We have modelled the specification of the CC system using a conditional process graph that consists of 32 processes, and includes two alternative tracks. The model is presented in Figure 6.2 where the worst case execution times are depicted to the right of each process and the message sizes to the left of each message.

## 6.2 Experimental Results

We have applied the scheduling algorithms and optimization heuristics presented in this thesis using as input the CPG corresponding to the CC system.

Let us first discuss the results obtained for the strategies presented in Chapter 4 that deals with time-driven systems. In Chapter 4 we were interested to compare the quality of the schedules produced by the list scheduling based algorithm using PCP and MPCP priority functions, and to check the potential of the algorithms presented in Section 4.2.3 to improve the generated schedules by optimizing the bus access scheme. For the implementation of the cruise controller as a time-driven system we have considered a deadline of 400 ms. Thus, for the CC example, the straightforward solution for bus access resulted in a schedule corresponding to a maximal delay of 429 ms (which

does not meet the deadline) when PCP was used as a priority function, while using MPCP we obtained a schedule length of



Figure 6.2: Cruise Controller Model

#### APPLICATION

398 ms. The first and second greedy heuristics for bus access optimization produced solutions so that the worst case delay was reduced to 314 and 323 ms, respectively. The near-optimal solution (produced with the SA based approach) results in a delay of 302 ms.

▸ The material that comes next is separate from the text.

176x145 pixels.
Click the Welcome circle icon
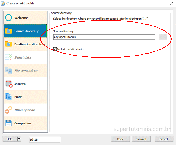[x=9, y=18]
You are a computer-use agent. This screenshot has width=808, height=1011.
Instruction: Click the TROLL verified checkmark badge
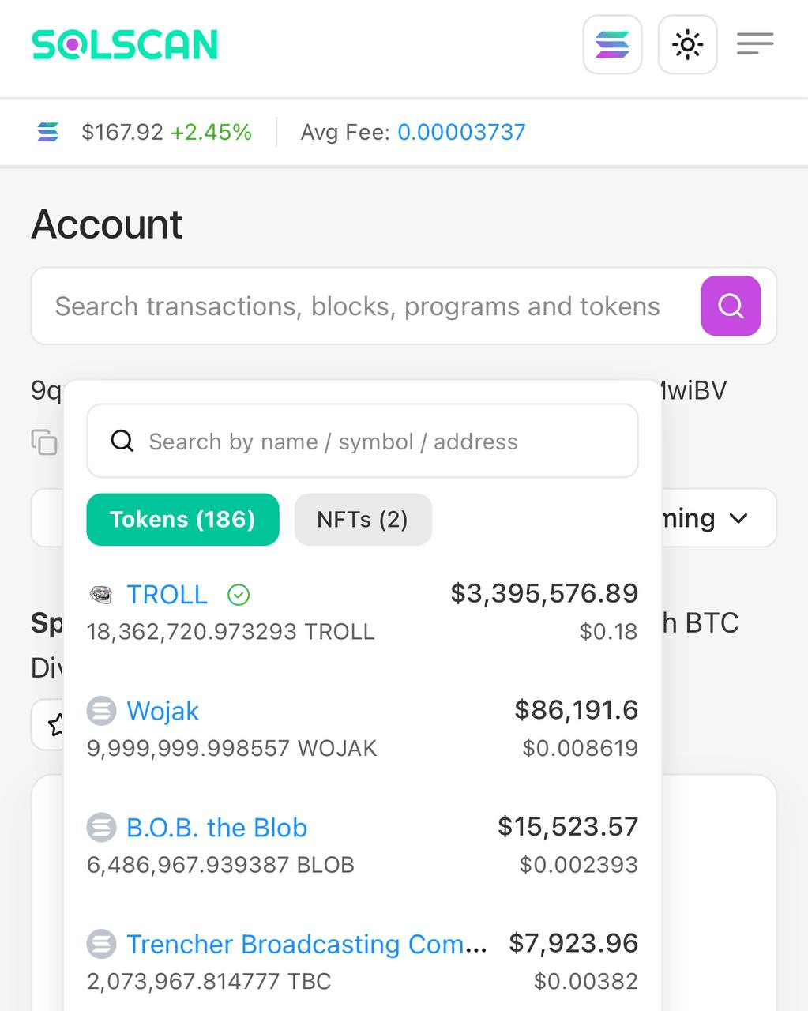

Section 5.3 has presented several schedulability analysis techniques for systems with both control and data dependencies considering priority-based preemptive scheduling. For simplicity, the scheduling of messages has been treated separately, in Section 5.2. We have applied the analyses in Section 5.3 to the CPG, modelling the CC system without considering the messages (depicted with solid circles in Figure 6.2). The deadline has been set to 130 ms. In this context, we have obtained the following results. Without considering the conditions, IC obtained a worst case delay of 138 ms, thus the system resulted as being unschedulable. The system has also resulted as unschedulable with the Conditions Separation (CS) approach that has produced a result of 132 ms. However, the Brute Force approach (BF) produced a worst case delay of 124 ms which proves that the system implementing the vehicle cruise controller is, in fact, schedulable. Both Relaxed Tightness approaches (RT1 and RT2) produced the same worst case delay of 124 ms as the BF.

# Chapter 7 Conclusions and Future Work

IN THIS THESIS we have presented aspects of scheduling and communication for distributed hard real-time systems. Special emphasis has been placed on the impact of the communication infrastructure and protocol on the overall system performance. The scheduling and communication strategies proposed are based on an abstract graph representation which captures, at process level, both dataflow and the flow of control.

The intention of this chapter is to summarize the work presented in the thesis and point out ideas for future work.

# 7.1 Conclusions

In this thesis we have considered hard-real time systems implemented on distributed architectures consisting of several nodes interconnected by a communication channel.

The systems are modelled using conditional process graphs that are able to capture data as well as control dependencies between processes. We have considered both non-preemptive static cyclic scheduling and preemptive scheduling with static priorities for the scheduling of processes, while the communications are statically scheduled according to the time triggered protocol.

**Time-Driven Systems.** We have first proposed an extension to a static scheduling algorithm for CPGs. Thus, we have shown that the general scheduling algorithm for conditional process graphs can be successfully applied if the strategy for message planning is adapted to the requirements of the TDMA protocol. At the same time, the quality of generated schedules has been much improved by adjusting the priority function used by the scheduling algorithm to the particular communication protocol.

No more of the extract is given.